Sahar Nasr, the minister of Investment and International Cooperation, referred to the World Bank project as the largest support to Egypt in the health sector.
While the Egyptian new healthcare system has been commended by many experts and social justice organizations, such as the Egyptian Initiative for Personal Rights, the new law was subjected to reservations, concerns and sometimes outright critique.
Ahmed Shoukry Rashad, an adjunct professor at Frankfurt School of Finance and Management, and a specialist on the economy of Egypt’s healthcare told Mada Masr that he’s concerned that poor people, who have already taken the brunt of the pound devaluation, would have to pay insurance fees. This would further burden them with extra expenses, seeing that they already pay 60% of their medical expenses out of pocket.
After the increase of medication prices in 2016 and early 2017, Egypt became the highest ranked country in the Middle East with regards to out-of-pocket medical expenses.
The other concern over the healthcare legislation came from the Doctors’ Syndicate, expressing worry over the possible privatization of the public health sector.
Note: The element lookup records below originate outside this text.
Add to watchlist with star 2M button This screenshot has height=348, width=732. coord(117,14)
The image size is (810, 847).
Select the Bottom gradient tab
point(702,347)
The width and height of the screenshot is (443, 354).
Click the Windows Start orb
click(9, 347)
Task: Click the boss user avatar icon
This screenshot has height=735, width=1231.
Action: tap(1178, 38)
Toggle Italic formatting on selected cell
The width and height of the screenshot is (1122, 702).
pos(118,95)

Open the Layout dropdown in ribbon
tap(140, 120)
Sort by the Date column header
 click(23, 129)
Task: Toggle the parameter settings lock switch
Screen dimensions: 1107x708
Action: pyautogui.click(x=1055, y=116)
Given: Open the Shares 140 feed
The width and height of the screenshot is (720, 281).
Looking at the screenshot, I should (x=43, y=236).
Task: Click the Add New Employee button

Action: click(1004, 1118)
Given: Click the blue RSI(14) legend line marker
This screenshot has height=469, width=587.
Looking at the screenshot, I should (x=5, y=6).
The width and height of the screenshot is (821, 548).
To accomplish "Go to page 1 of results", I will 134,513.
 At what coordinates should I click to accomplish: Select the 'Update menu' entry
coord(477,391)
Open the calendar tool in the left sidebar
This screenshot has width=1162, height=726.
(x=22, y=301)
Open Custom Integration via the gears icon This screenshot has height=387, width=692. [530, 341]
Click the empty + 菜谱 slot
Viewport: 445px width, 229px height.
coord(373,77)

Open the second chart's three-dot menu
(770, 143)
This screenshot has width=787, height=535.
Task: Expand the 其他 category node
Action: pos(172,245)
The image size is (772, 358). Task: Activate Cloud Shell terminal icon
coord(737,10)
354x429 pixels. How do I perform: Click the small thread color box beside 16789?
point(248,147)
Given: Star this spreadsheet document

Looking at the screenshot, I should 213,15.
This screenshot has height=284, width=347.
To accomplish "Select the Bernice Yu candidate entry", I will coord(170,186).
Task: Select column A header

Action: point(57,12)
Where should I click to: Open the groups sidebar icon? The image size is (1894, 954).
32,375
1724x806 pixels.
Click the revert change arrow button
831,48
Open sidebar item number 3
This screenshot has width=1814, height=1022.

That is largely due to the new system being based on hospitals that meet certain demands and criteria, which are not necessarily met by the public sector. Thus, the syndicate has expressed its concern that the only way to meet these standards would be privatization.
The World Bank currently has an assortment of 16 projects and programs in Egypt with an overall budget of $6.99 billion. The bank’s aim is to reduce poverty in Egypt and “boost shared prosperity.”